What Is 4G Technology and Its Relevance to the Internet of Things?

4G technology is the 4th generation of cellular networks that offers faster data rates, lower latency, and more effective use of the adio frequencies. There are two major branches of 4G - LTE (Long Term Evolution) and WiMax. 

What Are the Key Features of 4G? 

4G networks are based on the ITU standard called International Mobile Telecommunications-Advanced (IMT-Advanced). This standard specifies peak download speeds of up to 100 Mbps in fast-moving vehicles and up to 1 Gbps when users are stationary or walking, with peak upload speeds of up to 50 Mbps. These speeds are significantly faster than those offered by 3G networks.  4G networks were specifically designed to handle a larger volume of cellular devices and cater to data-intensive internet activities like high-definition video streaming. To achieve this, 4G incorporated telecommunications technologies not previously utilized in earlier generations. 

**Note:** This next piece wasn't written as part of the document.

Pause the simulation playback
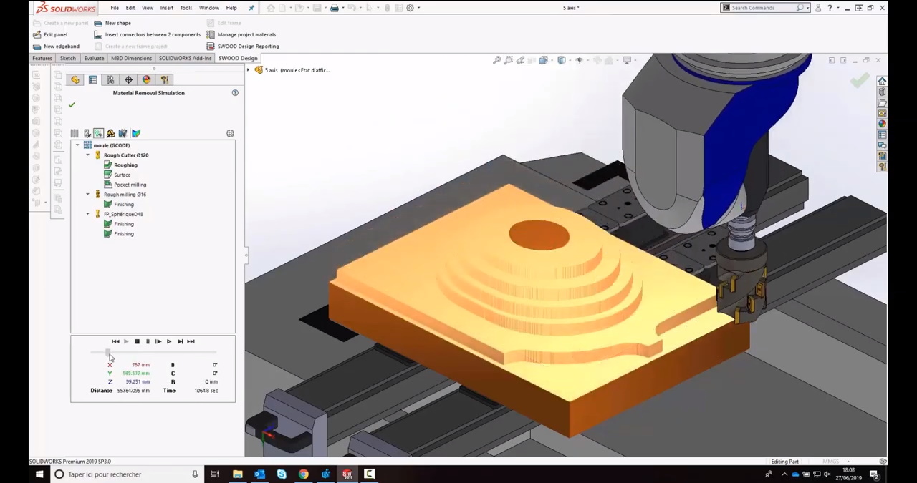This screenshot has height=483, width=917. point(148,341)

The Components of 4G Technology 

4G technology employs a combination of advanced features and protocols to facilitate efficient communication between IoT devices and the network infrastructure. Here's a brief overview of the key components and mechanisms involved: 

  • Radio Access Network (RAN): The Radio Access Network acts as the intermediary between IoT devices and the core network. It comprises base stations, antennas, and other equipment responsible for transmitting and receiving wireless signals.  

  • LTE (Long Term Evolution): LTE is the primary standard used in 4G networks, offering enhanced data rates, improved spectral efficiency, and reduced latency. IoT devices equipped with LTE capabilities can connect seamlessly to the LTE infrastructure, ensuring reliable and fast data transmission.  

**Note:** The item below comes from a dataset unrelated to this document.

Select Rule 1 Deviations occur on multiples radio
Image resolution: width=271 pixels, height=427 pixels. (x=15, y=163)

Technical Specifications of 4G in IoT 

  • Peak Data Transfer Speeds. 4G networks, as per the International Telecommunication Union (ITU) standards, can deliver peak download speeds of up to 100 Mbps in fast-moving vehicles and 1 Gbps when users are stationary or walking. This enables efficient real-time data transmission in IoT scenarios.  

  • Latency Reduction. 4G significantly reduces latency compared to previous generations. With latencies as low as a few milliseconds, IoT devices can quickly exchange data with cloud platforms, enabling near-instantaneous response times for critical applications.  

  • Network Capacity. 4G networks offer improved network capacity, allowing for a larger number of connected devices per unit area. This scalability is crucial for IoT deployments, where a vast number of devices need to connect simultaneously.  

LTE-based Network Types in IoT 

  • LTE-M (Long Term Evolution for Machines). LTE-M is a variant of 4G designed specifically for IoT applications. It prioritizes power efficiency, extended battery life, and enhanced coverage, making it suitable for low-power IoT devices that require long-term operation without frequent recharging. 

  • LTE-Cat 1 (Category One). LTE-Cat 1 is another classification within 4G that balances data speed and power consumption. It offers higher data rates compared to LTE-M while still maintaining power efficiency. LTE-Cat 1 is suitable for IoT applications that demand moderate to high data throughput. LTE Cat-1 networks deliver high data transmission capabilities, including data streaming throughput of up to 10 Mbps. 

  • NB-IoT, or LTE Cat-NB, operates with typical download speeds of 0.07 Mbps and upload speeds of 0.03 Mbps. It exhibits a relatively higher latency rate of over 1.6 seconds, making it better suited for applications involving intermittent and small data transmissions where latency is not a critical factor. NB-IoT excels in connection density, offering long-range support and strong signal penetration, making it suitable for indoor usage and IoT projects spanning significant distances. Popular use cases for NB-IoT include smart utility meters, smart home technology, and industrial and agricultural monitoring systems.